Ein Unternehmen darf mit einer Rabattaktion werben, deren Angebotsdauer auf lediglich einen Tag ausgerichtet ist. Trotz der zeitlichen Befristung liegt keine rechtswidrige Anlockwirkung vor, da der Verbraucher durchaus in der Lage ist, rational zu entscheiden und in vernünftiger Weise mit einem angebotenen Rabatt umzugehen.

Bundesgerichtshof , Urteil v. 31.03.2010 - Az.: I ZR 36/08
Leitsatz:

Ein Verein für Kapitalanleger darf in seinem Geschäftsnamen den Zusatz "Verbraucherzentrale" führen. Die Verbraucherzentrale Bundesverband hat keinen Anspruch auf alleinige Nutzung der Bezeichnung, da kein Kennzeichenschutz aufgrund Verkehrsgeltung vorliegt. Dem durchschnittlichen Verbraucher ist die Existenz und Tätigkeit der Verbraucherzentrale Bundesverband nicht bekannt, er kennt allenfalls die Verbraucherzentralen der einzelnen Bundesländer.

Bundesgerichtshof , Urteil v. 31.03.2010 - Az.: I ZR 174/07
Leitsatz:

Da es sich bei der Firma Peek & Cloppenburg um zwei unabhängige Unternehmen handelt, die unter demselben Namen in der Modebranche tätig sind und ihren Geschäftssitz jeweils in Düsseldorf und Hamburg haben, muss auf der Webseite deutlich gemacht werden, dass es sich um eigenständige, unterschiedliche Firmen handelt.

Bundesgerichtshof, Beschluss v. 31.03.2010 - Az.: I ZR 27/09
Leitsatz:

Urheberrechtlicher Besichtigungsanspruch: Streitwertbemessung - Streitwert eines Besichtigungsanspruchs

Bundespatentgericht, Beschluss v. 31.03.2010 - Az.: 26 W (pat) 76/09
Landgericht Berlin, Urteil v. 30.03.2010 - Az.: 27 S 23/09
Leitsatz:

Die ehemalige Geliebte eines bekannten Politikers, mit dem sie zusammen ein Kind hat, hat einen Anspruch auf Zahlung von 10.000,- EUR Schadensersatz, wenn heimlich Fotos von ihr aufgenommen und in der Zeitung veröffentlicht werden, die Spekulationen um eine weitere Schwangerschaft untermauern sollen.

Oberlandesgericht Frankfurt, Urteil v. 30.03.2010 - Az.: 6 U 240/09
Leitsatz:

Auch ein einzelner Großbuchstabe kann - vor allem im Bereich der Mode - markenrechtlichen Schutz genießen.
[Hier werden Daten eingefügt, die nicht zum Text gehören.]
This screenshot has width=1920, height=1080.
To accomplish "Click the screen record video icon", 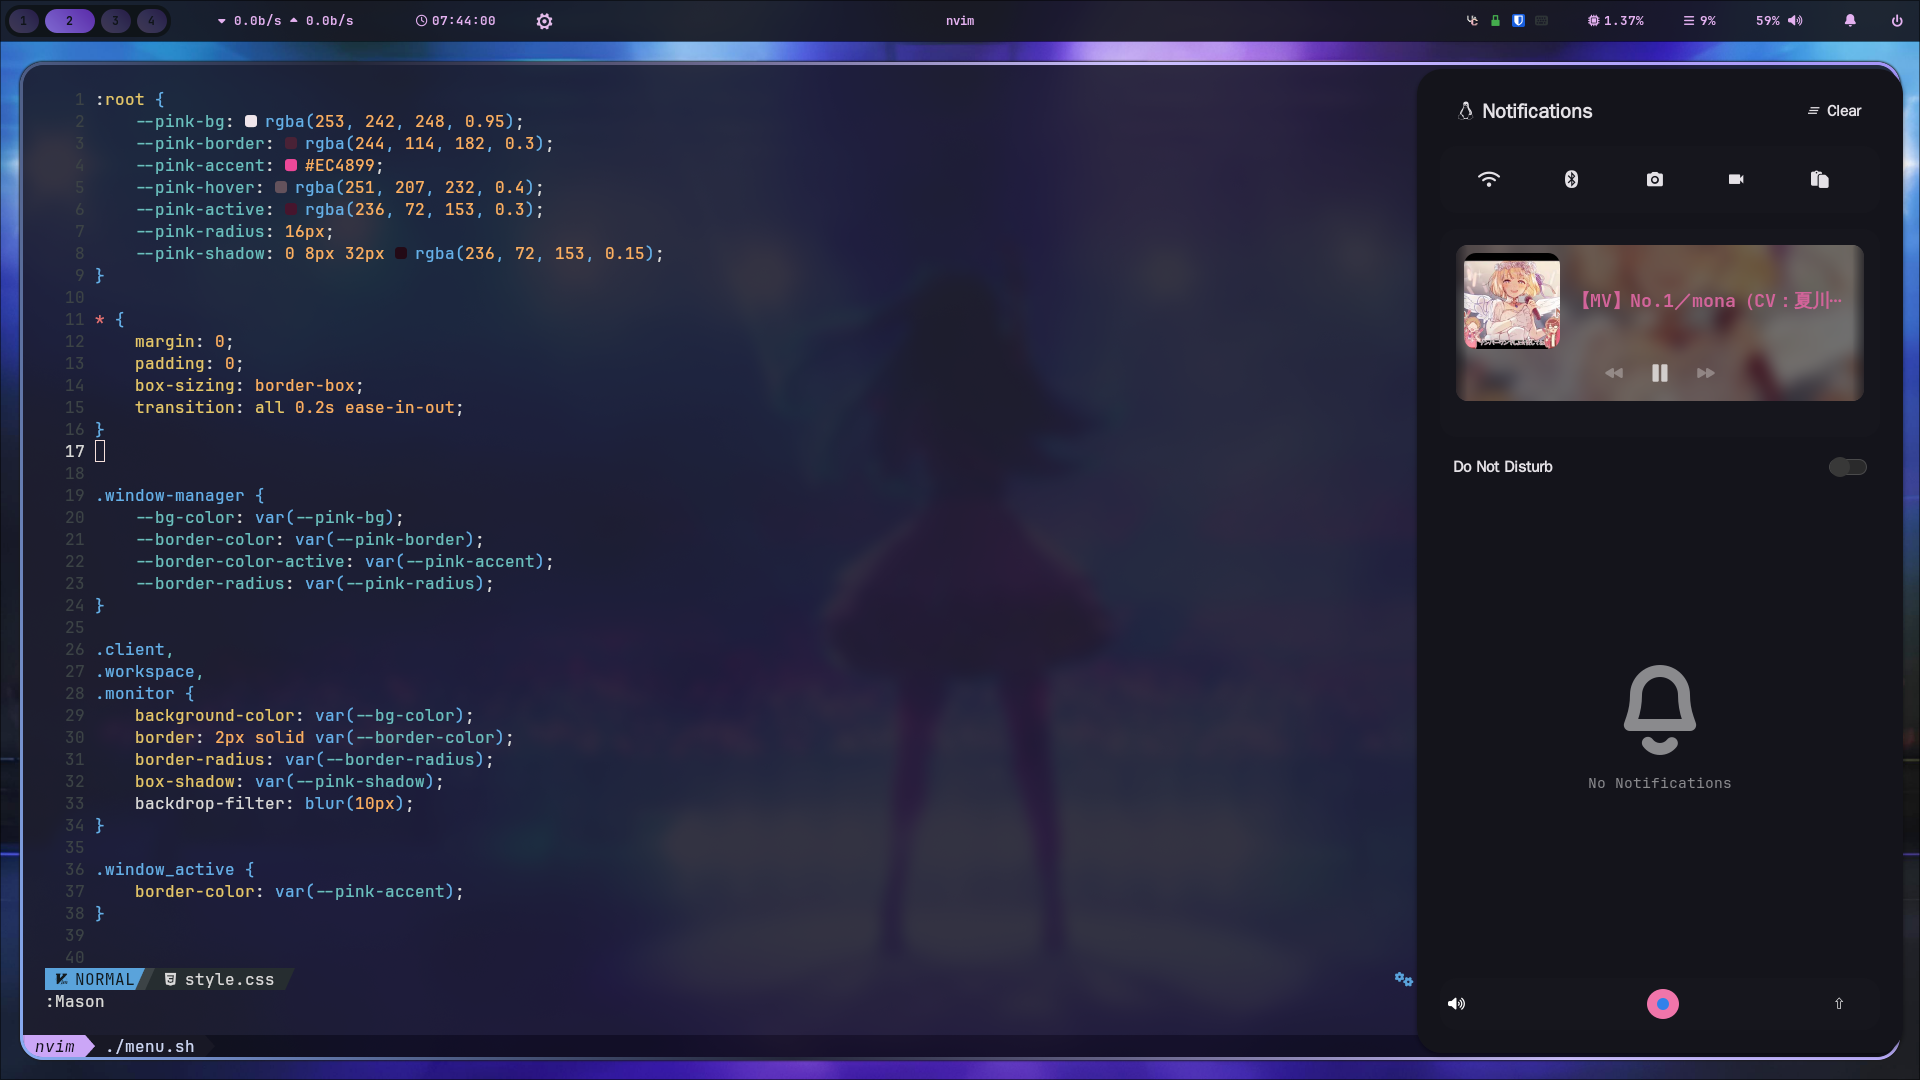I will click(x=1736, y=179).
Bestehen zwischen zwei als Marke eingetragenen Großbuchstaben kaum auffällige grafische Unterschiede, sind die Buchstaben verwechslungsfähig.

Landgericht Bochum, Beschluss v. 30.03.2010 - Az.: I-17 O 21/09
Leitsatz:

Es handelt sich um eine wettbewerbsrechtlich nicht abmahnfähige Bagatelle, wenn ein Elektronikhändler seine Online-Angebote für Bildschirme lediglich mit Zollangaben versieht ohne zeitgleich die Zentimeter-Größe anzugeben.
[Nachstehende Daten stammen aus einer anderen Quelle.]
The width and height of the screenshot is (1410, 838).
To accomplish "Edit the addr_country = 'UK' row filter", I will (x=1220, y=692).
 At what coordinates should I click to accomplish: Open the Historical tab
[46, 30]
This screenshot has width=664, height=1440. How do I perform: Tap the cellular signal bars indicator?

Oberlandesgericht Hamm, Urteil v. 30.03.2010 - Az.: 4 U 212/09
Leitsatz:

Das vorherige Öffnen der Cellophanfolie von Software-Verpackungen führt nicht dazu, dass das Widerrufsrecht entfällt. Dies kann aber der Fall sein, wenn eine spezielle Versiegelung der Packung vorhanden ist, die der Kunde entsiegelt hat.

Landgericht Berlin, Urteil v. 30.03.2010 - Az.: 15 O 341/09
Leitsatz:

Verpflichtet sich der Unterlassungsschuldner gegenüber einem Anbieter von Online-Stadtplandiensten, dessen Kartenausschnitte nicht mehr im Internet zu veröffentlichen, so liegt ein Verstoß gegen diese Unterlassungserklärung vor, wenn der rechtswidrige Inhalt nach Eingabe der genauen URL nach wie vor abrufbar ist.